[WHAT TO WORK ON] The response should consist of the data reproduced word for word.

(Collected data)
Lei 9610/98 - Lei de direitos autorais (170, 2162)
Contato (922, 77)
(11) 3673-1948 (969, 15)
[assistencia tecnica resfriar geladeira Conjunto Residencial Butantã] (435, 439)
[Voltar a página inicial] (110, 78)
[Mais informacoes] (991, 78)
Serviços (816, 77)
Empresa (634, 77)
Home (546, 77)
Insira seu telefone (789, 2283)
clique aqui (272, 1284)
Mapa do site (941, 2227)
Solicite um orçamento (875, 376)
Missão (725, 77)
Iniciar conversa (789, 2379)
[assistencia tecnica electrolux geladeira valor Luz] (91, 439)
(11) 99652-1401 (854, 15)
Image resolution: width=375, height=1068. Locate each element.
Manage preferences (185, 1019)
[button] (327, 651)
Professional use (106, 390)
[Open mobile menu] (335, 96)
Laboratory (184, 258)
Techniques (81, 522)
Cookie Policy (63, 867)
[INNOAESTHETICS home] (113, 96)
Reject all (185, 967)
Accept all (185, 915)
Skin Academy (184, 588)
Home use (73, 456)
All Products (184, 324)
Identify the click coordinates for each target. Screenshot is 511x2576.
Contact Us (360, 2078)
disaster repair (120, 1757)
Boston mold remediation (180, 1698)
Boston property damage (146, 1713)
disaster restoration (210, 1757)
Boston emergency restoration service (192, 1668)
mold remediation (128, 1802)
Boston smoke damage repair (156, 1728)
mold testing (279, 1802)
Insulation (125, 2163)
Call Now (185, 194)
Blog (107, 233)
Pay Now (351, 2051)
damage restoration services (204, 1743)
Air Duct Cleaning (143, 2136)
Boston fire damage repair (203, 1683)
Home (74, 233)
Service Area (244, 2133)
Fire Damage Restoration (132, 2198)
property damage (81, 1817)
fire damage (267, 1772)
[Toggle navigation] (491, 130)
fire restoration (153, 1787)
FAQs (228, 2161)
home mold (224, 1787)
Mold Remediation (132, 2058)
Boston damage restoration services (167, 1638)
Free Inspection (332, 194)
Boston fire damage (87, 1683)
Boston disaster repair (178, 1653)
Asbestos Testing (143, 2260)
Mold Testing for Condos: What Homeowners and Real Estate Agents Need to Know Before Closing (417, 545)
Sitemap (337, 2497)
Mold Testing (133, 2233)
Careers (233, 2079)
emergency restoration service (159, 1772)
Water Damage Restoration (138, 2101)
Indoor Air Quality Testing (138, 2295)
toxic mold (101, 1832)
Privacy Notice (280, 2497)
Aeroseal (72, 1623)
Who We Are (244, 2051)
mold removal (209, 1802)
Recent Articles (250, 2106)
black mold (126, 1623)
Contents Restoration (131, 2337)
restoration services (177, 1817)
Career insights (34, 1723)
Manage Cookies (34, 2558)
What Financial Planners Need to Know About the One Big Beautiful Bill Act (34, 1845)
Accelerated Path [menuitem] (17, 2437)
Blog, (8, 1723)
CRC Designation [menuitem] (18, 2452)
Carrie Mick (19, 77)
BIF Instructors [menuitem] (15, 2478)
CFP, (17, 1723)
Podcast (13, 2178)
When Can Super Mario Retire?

[ANSWER SECTION]
Lei 9610/98 - Lei de direitos autorais (170, 2162)
Contato (922, 77)
(11) 3673-1948 (969, 15)
[assistencia tecnica resfriar geladeira Conjunto Residencial Butantã] (435, 439)
[Voltar a página inicial] (110, 78)
[Mais informacoes] (991, 78)
Serviços (816, 77)
Empresa (634, 77)
Home (546, 77)
Insira seu telefone (789, 2283)
clique aqui (272, 1284)
Mapa do site (941, 2227)
Solicite um orçamento (875, 376)
Missão (725, 77)
Iniciar conversa (789, 2379)
[assistencia tecnica electrolux geladeira valor Luz] (91, 439)
(11) 99652-1401 (854, 15)
Image resolution: width=375, height=1068. Locate each element.
Manage preferences (185, 1019)
[button] (327, 651)
Professional use (106, 390)
[Open mobile menu] (335, 96)
Laboratory (184, 258)
Techniques (81, 522)
Cookie Policy (63, 867)
[INNOAESTHETICS home] (113, 96)
Reject all (185, 967)
Accept all (185, 915)
Skin Academy (184, 588)
Home use (73, 456)
All Products (184, 324)
Identify the click coordinates for each target. Screenshot is 511x2576.
Contact Us (360, 2078)
disaster repair (120, 1757)
Boston mold remediation (180, 1698)
Boston property damage (146, 1713)
disaster restoration (210, 1757)
Boston emergency restoration service (192, 1668)
mold remediation (128, 1802)
Boston smoke damage repair (156, 1728)
mold testing (279, 1802)
Insulation (125, 2163)
Call Now (185, 194)
Blog (107, 233)
Pay Now (351, 2051)
damage restoration services (204, 1743)
Air Duct Cleaning (143, 2136)
Boston fire damage repair (203, 1683)
Home (74, 233)
Service Area (244, 2133)
Fire Damage Restoration (132, 2198)
property damage (81, 1817)
fire damage (267, 1772)
[Toggle navigation] (491, 130)
fire restoration (153, 1787)
FAQs (228, 2161)
home mold (224, 1787)
Mold Remediation (132, 2058)
Boston damage restoration services (167, 1638)
Free Inspection (332, 194)
Boston fire damage (87, 1683)
Boston disaster repair (178, 1653)
Asbestos Testing (143, 2260)
Mold Testing for Condos: What Homeowners and Real Estate Agents Need to Know Before Closing (417, 545)
Sitemap (337, 2497)
Mold Testing (133, 2233)
Careers (233, 2079)
emergency restoration service (159, 1772)
Water Damage Restoration (138, 2101)
Indoor Air Quality Testing (138, 2295)
toxic mold (101, 1832)
Privacy Notice (280, 2497)
Aeroseal (72, 1623)
Who We Are (244, 2051)
mold removal (209, 1802)
Recent Articles (250, 2106)
black mold (126, 1623)
Contents Restoration (131, 2337)
restoration services (177, 1817)
Career insights (34, 1723)
Manage Cookies (34, 2558)
What Financial Planners Need to Know About the One Big Beautiful Bill Act (34, 1845)
Accelerated Path [menuitem] (17, 2437)
Blog, (8, 1723)
CRC Designation [menuitem] (18, 2452)
Carrie Mick (19, 77)
BIF Instructors [menuitem] (15, 2478)
CFP, (17, 1723)
Podcast (13, 2178)
When Can Super Mario Retire?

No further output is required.